> That's a narrative (like the comment I was responding to), not backed by any studies as far as I can tell.
The legalization narrative is about sexual abuse (in the general sense both for sex workers and the broader population) and not specifically trafficking.
You are redefining English in attempt to use a paper that is entirely conjecture based on the predispositions of the authors. I stated _abuse_ as in sexual abuse, not trafficking specifically.
Sex workers are objecting to this law because it is cutting off their ability to communicate dangerous clients to each other. That will lead to an increase in them getting raped.
Like, I get you want to say "Sex trafficking bad and clearly that is the only issue that matters" but it is far from the only issue.

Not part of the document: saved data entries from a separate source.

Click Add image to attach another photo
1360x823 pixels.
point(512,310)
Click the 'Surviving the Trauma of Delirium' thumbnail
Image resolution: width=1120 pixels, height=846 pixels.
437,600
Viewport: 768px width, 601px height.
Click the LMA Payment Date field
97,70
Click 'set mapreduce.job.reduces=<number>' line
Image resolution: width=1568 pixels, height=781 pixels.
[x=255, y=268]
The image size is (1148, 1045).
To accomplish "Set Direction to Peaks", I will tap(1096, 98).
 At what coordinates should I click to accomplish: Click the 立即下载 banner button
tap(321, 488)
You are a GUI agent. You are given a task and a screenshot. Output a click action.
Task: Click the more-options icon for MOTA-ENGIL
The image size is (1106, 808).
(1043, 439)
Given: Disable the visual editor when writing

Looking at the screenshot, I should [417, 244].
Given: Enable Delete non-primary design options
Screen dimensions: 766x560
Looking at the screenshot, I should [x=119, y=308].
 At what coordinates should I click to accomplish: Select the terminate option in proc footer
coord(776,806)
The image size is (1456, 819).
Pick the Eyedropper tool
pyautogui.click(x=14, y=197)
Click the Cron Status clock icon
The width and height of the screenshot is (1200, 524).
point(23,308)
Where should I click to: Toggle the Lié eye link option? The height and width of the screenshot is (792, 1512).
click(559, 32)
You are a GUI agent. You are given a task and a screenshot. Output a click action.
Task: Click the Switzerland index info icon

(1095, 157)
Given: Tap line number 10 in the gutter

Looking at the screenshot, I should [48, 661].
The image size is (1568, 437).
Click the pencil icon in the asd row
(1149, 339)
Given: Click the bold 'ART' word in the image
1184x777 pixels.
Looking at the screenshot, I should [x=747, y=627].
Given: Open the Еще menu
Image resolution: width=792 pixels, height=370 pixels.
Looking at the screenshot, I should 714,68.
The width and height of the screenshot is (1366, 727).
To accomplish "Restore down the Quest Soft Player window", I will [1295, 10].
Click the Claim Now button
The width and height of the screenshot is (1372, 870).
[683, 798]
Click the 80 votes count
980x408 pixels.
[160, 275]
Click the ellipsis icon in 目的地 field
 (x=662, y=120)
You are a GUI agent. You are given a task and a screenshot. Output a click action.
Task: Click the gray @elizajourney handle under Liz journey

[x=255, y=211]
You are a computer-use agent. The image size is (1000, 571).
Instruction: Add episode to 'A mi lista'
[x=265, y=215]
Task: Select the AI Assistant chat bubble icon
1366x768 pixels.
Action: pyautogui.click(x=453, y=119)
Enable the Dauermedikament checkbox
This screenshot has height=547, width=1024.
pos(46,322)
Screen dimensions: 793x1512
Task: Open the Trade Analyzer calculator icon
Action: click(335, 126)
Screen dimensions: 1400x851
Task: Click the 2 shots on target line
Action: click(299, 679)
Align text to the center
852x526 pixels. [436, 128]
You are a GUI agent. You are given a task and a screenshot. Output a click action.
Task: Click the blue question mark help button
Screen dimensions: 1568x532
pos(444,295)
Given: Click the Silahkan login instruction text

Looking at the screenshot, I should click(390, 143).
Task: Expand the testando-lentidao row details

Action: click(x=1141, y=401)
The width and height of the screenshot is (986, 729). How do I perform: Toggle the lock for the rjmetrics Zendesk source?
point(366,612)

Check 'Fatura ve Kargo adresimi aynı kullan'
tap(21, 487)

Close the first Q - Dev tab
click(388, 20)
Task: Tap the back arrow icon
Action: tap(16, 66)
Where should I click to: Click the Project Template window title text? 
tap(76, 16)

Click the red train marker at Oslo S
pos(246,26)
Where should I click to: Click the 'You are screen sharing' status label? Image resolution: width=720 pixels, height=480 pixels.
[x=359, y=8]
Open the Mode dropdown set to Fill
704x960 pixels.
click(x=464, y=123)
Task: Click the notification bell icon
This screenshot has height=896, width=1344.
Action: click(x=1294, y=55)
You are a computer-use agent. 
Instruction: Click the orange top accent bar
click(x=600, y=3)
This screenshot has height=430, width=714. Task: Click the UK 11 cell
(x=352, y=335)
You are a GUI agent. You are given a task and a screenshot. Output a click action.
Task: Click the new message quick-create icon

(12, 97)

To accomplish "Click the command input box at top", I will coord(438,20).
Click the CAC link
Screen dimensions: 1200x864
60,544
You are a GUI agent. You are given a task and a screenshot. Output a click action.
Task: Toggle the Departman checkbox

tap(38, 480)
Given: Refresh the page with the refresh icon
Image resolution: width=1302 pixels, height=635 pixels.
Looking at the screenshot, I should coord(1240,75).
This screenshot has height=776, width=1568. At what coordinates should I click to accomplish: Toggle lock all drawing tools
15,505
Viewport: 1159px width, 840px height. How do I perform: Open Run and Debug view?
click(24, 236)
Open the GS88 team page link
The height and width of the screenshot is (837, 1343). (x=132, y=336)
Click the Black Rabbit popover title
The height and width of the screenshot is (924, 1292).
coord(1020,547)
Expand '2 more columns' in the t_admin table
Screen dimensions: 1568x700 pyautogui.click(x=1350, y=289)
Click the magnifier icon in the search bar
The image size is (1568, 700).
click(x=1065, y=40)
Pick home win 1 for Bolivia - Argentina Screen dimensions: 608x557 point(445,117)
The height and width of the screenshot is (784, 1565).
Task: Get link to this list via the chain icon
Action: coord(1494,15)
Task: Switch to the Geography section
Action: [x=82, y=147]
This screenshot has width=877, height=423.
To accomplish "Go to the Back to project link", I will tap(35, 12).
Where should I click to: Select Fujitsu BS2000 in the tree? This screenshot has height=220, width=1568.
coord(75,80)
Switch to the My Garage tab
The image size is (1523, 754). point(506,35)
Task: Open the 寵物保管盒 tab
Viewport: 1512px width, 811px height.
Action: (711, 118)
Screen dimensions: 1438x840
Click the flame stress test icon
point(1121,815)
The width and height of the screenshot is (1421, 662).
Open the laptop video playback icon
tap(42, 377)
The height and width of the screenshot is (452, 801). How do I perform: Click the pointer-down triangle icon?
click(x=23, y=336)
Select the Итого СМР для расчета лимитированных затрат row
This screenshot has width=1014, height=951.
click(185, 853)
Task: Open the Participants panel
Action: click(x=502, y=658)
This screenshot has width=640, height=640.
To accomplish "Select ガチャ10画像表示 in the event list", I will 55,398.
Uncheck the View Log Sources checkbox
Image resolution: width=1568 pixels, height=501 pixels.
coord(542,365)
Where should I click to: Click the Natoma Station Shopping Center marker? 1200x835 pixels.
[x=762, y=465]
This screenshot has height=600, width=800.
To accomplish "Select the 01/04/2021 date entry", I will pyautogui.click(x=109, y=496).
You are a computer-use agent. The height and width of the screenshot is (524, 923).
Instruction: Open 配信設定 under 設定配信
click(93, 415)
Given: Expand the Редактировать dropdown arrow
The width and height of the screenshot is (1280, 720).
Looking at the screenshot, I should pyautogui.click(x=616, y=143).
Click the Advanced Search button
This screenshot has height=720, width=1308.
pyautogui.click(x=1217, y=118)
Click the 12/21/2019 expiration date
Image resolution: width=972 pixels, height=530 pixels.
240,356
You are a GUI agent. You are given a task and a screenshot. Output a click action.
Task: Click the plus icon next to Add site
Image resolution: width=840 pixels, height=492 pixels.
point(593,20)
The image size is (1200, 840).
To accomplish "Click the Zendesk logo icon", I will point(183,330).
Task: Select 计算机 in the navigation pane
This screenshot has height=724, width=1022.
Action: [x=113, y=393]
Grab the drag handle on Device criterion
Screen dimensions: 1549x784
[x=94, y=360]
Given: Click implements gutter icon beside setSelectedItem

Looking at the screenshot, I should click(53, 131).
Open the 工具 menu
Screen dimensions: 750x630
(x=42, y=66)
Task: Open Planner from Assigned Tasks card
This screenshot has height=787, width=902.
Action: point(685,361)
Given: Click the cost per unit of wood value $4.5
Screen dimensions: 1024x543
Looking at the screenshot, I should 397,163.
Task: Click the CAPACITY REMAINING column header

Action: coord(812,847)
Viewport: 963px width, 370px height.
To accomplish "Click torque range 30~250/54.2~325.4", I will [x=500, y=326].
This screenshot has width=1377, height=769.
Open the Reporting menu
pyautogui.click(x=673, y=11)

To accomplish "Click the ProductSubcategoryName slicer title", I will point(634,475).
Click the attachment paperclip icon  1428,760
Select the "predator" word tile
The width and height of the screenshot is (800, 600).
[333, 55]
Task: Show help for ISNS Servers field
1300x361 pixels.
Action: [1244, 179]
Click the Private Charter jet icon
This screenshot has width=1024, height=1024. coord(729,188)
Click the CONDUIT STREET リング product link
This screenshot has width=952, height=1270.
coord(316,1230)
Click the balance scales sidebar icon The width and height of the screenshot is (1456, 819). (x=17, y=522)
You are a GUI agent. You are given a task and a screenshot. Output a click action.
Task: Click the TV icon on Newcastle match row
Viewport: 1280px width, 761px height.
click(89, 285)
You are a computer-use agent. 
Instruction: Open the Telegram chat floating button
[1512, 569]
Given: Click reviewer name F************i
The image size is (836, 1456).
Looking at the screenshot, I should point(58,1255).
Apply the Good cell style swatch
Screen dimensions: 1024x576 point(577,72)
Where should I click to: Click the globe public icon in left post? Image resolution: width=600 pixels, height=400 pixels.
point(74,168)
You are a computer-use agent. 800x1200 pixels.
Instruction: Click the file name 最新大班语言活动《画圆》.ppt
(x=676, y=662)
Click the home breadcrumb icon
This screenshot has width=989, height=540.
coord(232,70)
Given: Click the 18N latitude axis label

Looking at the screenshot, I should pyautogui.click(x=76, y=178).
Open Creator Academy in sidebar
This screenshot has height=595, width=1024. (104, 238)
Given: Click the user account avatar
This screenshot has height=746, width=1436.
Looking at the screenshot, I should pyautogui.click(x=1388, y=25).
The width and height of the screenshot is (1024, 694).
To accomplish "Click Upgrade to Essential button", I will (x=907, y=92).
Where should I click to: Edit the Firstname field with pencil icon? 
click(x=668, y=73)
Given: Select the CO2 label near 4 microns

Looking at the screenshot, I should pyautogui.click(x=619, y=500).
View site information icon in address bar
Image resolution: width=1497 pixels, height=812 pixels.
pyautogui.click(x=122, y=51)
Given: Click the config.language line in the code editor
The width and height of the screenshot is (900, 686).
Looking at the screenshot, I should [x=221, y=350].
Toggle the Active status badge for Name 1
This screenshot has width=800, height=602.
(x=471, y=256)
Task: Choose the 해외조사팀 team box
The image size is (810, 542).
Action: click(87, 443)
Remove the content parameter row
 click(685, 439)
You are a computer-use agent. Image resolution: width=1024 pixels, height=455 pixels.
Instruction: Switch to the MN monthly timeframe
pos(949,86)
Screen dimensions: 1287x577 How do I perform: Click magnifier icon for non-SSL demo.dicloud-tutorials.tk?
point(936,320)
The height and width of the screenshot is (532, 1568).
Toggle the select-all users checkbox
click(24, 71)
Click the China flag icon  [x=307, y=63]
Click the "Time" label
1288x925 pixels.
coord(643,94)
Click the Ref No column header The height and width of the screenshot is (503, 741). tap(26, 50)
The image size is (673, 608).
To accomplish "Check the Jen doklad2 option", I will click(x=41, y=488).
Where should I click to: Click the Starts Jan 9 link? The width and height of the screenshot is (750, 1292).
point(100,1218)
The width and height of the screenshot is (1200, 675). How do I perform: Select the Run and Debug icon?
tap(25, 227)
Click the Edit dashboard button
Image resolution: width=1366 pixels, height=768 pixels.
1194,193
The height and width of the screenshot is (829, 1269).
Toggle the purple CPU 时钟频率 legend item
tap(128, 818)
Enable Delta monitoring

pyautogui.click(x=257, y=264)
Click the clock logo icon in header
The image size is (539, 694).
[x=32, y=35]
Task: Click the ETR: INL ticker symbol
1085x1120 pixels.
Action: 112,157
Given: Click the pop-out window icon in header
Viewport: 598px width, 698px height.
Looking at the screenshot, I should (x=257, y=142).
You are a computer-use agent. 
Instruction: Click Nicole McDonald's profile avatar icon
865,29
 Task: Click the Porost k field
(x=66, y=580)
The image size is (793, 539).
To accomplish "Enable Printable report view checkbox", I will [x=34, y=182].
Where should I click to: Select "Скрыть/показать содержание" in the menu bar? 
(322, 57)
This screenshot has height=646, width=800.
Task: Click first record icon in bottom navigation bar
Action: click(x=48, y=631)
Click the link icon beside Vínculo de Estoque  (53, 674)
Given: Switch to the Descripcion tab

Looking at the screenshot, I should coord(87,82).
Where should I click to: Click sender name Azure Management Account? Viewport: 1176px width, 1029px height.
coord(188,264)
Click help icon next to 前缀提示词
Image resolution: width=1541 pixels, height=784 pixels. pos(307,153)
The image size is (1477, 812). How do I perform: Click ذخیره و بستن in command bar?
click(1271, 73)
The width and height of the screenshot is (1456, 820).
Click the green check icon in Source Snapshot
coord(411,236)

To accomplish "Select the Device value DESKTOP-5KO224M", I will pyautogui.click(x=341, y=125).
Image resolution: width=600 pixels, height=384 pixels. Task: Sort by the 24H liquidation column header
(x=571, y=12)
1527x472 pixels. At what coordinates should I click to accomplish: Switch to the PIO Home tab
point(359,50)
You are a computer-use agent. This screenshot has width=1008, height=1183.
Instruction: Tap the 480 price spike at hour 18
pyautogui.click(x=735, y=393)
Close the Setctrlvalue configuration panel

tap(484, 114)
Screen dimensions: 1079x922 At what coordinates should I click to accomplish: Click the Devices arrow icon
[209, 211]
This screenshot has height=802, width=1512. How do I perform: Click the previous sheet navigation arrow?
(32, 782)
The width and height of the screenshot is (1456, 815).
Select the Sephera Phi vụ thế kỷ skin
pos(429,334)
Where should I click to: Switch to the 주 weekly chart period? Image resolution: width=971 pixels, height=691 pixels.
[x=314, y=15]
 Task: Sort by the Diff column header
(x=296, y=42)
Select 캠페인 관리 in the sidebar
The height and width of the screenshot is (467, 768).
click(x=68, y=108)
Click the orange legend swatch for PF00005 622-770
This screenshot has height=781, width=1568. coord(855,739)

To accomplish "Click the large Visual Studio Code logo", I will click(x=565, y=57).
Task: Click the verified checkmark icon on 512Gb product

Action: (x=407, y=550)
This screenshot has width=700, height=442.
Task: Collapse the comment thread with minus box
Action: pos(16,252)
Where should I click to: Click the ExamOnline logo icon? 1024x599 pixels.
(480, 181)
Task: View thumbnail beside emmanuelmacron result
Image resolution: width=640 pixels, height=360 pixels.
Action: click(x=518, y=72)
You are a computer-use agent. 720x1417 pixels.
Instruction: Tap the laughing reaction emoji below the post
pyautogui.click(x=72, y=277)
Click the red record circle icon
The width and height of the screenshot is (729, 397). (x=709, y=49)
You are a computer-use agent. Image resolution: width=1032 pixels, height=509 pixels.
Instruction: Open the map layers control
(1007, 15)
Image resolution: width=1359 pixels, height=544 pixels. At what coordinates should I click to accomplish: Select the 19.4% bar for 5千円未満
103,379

Trafficked persons, in a legal environment, are going to have their place of work inspected, regular interviews with the police for licensing, and their citizenship status checked. The studies of early legalization Germany are so fun for opponents to push because they know Germany did not do this for the first years.
It is like comparing a known, obviously broken implementation and insisting all implementations look like that or that is the only measure of success.
> I was a #sexworker organizer for years in NYC. #FOSTA would undermine almost every single thing I would tell people for how to stay alive. ALL screening, ALL peer references, ALL bad date lists I could send. #SurvivorsAgainstFOSTA
> The authors provide “causal evidence” of a 32 to 40 percent reduction in rape and sexual abuse within two years of a city opening a tippelzone. The higher number is for cities that license sex work in the tippelzone; the lower figure is for cities without a licensing process. “The decreases in sexual abuse are stronger in cities with licensed tippelzones.”
> In cities with both a tippelzone and a licensing requirement, the authors find a 25 percent reduction in drug-related crimes within two years. That result persists beyond two years.
> Most governments in the world including the United States prohibit prostitution. Given these types of laws rarely change and are fairly uniform across regions, our knowledge about the impact of decriminalizing sex work is largely conjectural. We exploit the fact that a Rhode Island District Court judge unexpectedly decriminalized indoor prostitution in 2003 to provide the first causal estimates of the impact of decriminalization on the composition of the sex market, rape offenses, and sexually transmitted infection outcomes. Not surprisingly, we find that decriminalization increased the size of the indoor market. However, we also find that decriminalization caused both forcible rape offenses and gonorrhea incidence to decline for the overall population. Our synthetic control model finds 824 fewer reported rape offenses (31 percent decrease) and 1,035 fewer cases of female gonorrhea (39 percent decrease) from 2004 to 2009.
Sex trafficking has always been illegal, and the reasons for its under-reporting have little to do with prostitution being illegal.